== Extracted entries ==

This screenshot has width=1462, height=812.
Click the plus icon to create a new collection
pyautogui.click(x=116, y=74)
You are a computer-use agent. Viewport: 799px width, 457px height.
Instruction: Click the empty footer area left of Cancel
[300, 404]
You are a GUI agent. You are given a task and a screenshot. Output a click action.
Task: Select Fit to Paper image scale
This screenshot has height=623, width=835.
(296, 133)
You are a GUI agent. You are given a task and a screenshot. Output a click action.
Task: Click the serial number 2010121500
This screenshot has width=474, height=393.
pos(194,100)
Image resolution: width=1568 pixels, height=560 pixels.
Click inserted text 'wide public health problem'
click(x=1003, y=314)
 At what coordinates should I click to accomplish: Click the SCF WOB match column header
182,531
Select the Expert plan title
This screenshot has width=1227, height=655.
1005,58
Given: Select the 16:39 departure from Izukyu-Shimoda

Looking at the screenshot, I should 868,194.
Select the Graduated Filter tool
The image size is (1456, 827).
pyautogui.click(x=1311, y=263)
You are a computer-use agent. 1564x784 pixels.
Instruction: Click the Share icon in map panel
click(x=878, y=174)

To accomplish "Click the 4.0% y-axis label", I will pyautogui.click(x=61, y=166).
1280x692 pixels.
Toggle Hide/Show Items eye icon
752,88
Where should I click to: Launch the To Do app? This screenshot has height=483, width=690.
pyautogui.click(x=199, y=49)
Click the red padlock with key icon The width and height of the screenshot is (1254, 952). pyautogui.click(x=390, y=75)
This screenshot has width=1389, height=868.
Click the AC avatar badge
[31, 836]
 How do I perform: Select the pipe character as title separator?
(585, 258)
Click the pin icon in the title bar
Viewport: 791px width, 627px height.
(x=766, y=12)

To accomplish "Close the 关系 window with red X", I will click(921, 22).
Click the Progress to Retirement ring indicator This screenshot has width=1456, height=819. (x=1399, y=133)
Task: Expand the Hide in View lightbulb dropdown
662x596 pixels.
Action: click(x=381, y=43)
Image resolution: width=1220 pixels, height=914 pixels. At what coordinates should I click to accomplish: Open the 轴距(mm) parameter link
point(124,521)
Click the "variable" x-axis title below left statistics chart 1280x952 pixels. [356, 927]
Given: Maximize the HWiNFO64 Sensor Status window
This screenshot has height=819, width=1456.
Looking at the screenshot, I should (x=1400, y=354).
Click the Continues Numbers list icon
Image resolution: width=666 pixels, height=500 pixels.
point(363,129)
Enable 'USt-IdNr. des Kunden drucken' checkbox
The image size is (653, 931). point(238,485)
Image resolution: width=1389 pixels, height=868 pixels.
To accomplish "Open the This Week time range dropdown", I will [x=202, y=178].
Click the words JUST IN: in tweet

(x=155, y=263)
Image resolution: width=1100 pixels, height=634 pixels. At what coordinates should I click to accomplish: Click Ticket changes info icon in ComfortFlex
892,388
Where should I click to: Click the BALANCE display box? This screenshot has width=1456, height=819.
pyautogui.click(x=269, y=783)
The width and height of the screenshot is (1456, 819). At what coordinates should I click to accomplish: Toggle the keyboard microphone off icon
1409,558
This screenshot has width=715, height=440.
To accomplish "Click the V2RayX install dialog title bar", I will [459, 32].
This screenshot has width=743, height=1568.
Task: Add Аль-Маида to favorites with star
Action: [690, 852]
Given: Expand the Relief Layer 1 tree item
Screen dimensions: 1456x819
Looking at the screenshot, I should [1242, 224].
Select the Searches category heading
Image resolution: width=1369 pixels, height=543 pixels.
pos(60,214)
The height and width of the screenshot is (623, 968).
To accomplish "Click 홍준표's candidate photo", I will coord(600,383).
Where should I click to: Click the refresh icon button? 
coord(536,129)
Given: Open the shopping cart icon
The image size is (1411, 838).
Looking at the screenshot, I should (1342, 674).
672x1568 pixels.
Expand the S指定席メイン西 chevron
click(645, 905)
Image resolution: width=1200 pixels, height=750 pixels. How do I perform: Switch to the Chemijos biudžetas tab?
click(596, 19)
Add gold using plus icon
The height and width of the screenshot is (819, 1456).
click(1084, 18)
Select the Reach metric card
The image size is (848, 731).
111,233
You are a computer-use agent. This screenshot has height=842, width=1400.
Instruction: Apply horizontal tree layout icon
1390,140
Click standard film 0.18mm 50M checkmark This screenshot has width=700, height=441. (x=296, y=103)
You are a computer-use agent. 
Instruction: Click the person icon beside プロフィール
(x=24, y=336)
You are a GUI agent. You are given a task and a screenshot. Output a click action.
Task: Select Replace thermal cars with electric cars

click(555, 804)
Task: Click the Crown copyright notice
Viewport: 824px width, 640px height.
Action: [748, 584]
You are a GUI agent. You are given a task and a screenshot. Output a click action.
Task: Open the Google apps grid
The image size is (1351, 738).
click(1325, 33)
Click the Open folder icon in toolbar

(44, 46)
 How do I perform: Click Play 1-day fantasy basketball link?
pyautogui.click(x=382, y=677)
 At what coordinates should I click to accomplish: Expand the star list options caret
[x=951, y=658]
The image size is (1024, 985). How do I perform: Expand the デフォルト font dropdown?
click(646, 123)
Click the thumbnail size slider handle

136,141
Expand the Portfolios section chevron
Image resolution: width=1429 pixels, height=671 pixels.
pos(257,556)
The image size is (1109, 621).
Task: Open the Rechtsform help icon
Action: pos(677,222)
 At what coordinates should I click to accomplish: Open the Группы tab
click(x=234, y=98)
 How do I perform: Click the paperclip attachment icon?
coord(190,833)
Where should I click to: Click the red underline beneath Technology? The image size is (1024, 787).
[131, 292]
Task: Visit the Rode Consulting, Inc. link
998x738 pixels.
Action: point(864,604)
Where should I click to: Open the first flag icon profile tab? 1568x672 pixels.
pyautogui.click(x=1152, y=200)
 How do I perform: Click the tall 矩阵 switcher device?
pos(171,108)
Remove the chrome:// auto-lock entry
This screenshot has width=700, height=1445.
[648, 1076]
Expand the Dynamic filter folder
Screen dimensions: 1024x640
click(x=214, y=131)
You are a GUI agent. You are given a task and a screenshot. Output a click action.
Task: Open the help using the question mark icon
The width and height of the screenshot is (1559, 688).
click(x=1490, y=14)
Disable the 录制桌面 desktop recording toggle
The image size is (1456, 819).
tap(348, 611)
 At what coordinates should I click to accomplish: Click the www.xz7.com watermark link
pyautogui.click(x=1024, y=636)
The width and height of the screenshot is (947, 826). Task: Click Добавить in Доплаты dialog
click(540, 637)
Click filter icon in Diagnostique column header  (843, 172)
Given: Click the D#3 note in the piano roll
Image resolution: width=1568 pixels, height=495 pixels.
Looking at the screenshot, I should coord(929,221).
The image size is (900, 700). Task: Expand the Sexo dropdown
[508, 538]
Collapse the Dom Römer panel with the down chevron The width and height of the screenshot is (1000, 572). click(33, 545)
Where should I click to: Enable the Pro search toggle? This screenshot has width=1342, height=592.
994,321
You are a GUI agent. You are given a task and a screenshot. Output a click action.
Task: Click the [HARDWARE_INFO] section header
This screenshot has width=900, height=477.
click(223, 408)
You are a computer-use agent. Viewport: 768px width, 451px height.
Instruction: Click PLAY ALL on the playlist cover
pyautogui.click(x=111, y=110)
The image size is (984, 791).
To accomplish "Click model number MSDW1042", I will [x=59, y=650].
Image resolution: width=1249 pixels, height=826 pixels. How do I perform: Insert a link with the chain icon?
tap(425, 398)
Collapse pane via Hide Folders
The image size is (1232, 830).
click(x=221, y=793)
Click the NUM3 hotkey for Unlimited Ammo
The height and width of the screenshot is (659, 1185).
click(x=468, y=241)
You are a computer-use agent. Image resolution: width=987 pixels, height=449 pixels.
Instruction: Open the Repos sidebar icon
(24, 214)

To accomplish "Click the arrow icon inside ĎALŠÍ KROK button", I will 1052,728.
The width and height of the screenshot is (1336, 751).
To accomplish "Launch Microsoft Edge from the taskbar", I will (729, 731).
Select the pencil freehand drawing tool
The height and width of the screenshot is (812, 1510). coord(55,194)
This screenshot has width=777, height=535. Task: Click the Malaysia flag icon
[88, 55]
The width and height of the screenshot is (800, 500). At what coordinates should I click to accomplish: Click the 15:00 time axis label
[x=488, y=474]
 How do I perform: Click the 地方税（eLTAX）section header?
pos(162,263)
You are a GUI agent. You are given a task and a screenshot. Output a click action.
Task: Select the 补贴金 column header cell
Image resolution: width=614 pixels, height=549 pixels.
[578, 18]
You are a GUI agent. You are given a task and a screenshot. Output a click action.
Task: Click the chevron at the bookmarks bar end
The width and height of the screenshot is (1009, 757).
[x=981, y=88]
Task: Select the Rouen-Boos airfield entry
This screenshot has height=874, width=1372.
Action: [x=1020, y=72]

===

Can you scale everything from the line containing "This screenshot has width=1389, height=868." down to the line containing "pixels. [356, 927]", both included? Rewrite only those lines in full, multiplying each coordinate in the answers by 1.7 and rounding to a whole number with halves rounded up, and leave every other number as it is.

**Response**
This screenshot has width=1389, height=868.
Click the AC avatar badge
[53, 1421]
 How do I perform: Select the pipe character as title separator?
(995, 439)
Click the pin icon in the title bar
Viewport: 791px width, 627px height.
(x=1302, y=20)

To accomplish "Close the 关系 window with red X", I will click(1566, 37).
Click the Progress to Retirement ring indicator This screenshot has width=1456, height=819. (x=2378, y=226)
Task: Expand the Hide in View lightbulb dropdown
662x596 pixels.
Action: click(x=648, y=73)
Image resolution: width=1220 pixels, height=914 pixels. At what coordinates should I click to accomplish: Open the 轴距(mm) parameter link
point(211,886)
Click the "variable" x-axis title below left statistics chart 1280x952 pixels. [605, 1576]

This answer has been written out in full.